Nicolas Sarkozy a alors marqué sa grande fermeté sur des questions sensibles pour Israël, a savoir le démantèlement des colonies et la levée totale des barrages routiers en Cisjordanie : « Vous n'avez rien à gagner à eux et ils ne fournissent aucune sécurité. ».  Daniel Levy, fonctionnaire à l'ambassade d'Israël à Paris présent à la réunion, a confirmé le mutisme d’un Benjamin Netanyahou dérouté par l’attaque directe de son « ami » et a précisé qu’il n’y avait eu « aucune véritable discussion » dans la mesure où le président français monopolisait à lui seul la parole. Il avait insisté sur la nécessité de mesures plus concrètes car «  plus vous attendez et plus vous vous perdrez. » Il avait aussi rejeté le principe de la reconnaissance d’Israël comme Etat juif car «  les Palestiniens pourraient interpréter cet énoncé comme un signe que nous ne soutenons pas le droit de retour ».

Des voix perdues

Les révélations de WikiLeaks risquent de choquer la communauté juive entièrement dévouée au président français puisque 82 % des voix juives se sont portées sur son nom en 2008. Cette propension de double langage à reconnaitre certains concepts pro-israéliens en privé mais à  les nier en public pourrait être assimilée à la position de certains dirigeants palestiniens qui s’expriment différemment face à leur peuple et à l’opinion internationale. Une grande déception pourrait atteindre ceux des français qui lui vouaient une inconditionnelle dévotion.
A l’heure où les dirigeants politiques français, Marine le Pen en particulier, recherchent les attentions de la communauté juive, ces révélations risquent de porter préjudice à la position du candidat UMP aux prochaines élections présidentielles. On se souvient qu'une levée de boucliers des instances juives avaient provoqué, en partie, l’échec de Valéry Giscard d’Estaing lors de sa réélection.  
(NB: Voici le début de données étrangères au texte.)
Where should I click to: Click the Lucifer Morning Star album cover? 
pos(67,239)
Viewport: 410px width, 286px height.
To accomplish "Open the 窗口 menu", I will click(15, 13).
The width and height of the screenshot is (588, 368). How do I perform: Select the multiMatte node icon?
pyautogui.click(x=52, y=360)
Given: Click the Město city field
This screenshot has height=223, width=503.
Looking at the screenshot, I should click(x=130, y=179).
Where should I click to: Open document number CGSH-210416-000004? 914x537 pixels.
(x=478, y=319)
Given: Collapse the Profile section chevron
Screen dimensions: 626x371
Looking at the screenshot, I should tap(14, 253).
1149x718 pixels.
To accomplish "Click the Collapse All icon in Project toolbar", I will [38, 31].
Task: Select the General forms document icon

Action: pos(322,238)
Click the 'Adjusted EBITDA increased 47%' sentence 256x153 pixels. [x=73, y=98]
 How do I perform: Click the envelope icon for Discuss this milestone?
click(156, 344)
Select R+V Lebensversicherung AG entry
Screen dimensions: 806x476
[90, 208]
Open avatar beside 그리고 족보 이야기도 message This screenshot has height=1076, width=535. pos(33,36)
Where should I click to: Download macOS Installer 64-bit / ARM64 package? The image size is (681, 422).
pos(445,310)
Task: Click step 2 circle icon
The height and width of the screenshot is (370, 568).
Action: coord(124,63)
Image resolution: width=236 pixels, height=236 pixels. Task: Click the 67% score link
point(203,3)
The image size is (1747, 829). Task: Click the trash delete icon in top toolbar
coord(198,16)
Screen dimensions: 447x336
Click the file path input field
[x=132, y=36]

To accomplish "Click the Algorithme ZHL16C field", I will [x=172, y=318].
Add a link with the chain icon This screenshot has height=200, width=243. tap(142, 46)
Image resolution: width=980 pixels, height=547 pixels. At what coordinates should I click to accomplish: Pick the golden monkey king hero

Plus près de nous, quatre candidats français sollicitent les voix des électeurs franco-israéliens pour le poste de député représentant les Français établis hors de France aux législatives de juin 2012.  Valérie Hoffenberg , représentante spéciale de la France pour le processus de paix au Moyen-Orient, a été désignée par l’UMP mais pourrait pâtir de ces révélations.  Elle aura à s’expliquer auprès de ceux qui risquent de détourner leur vote vers d’autres horizons. Elle a d’ailleurs été prise à partie par le député de Paris Claude Goasguen : « Elle est trop pro-palestinienne pour nous représenter dans cette 8e circonscription (Israël, Malte, Turquie)  où les Français d’Israël pèse 70% de l’électorat ». Israël revient ainsi en force dans le débat politique français.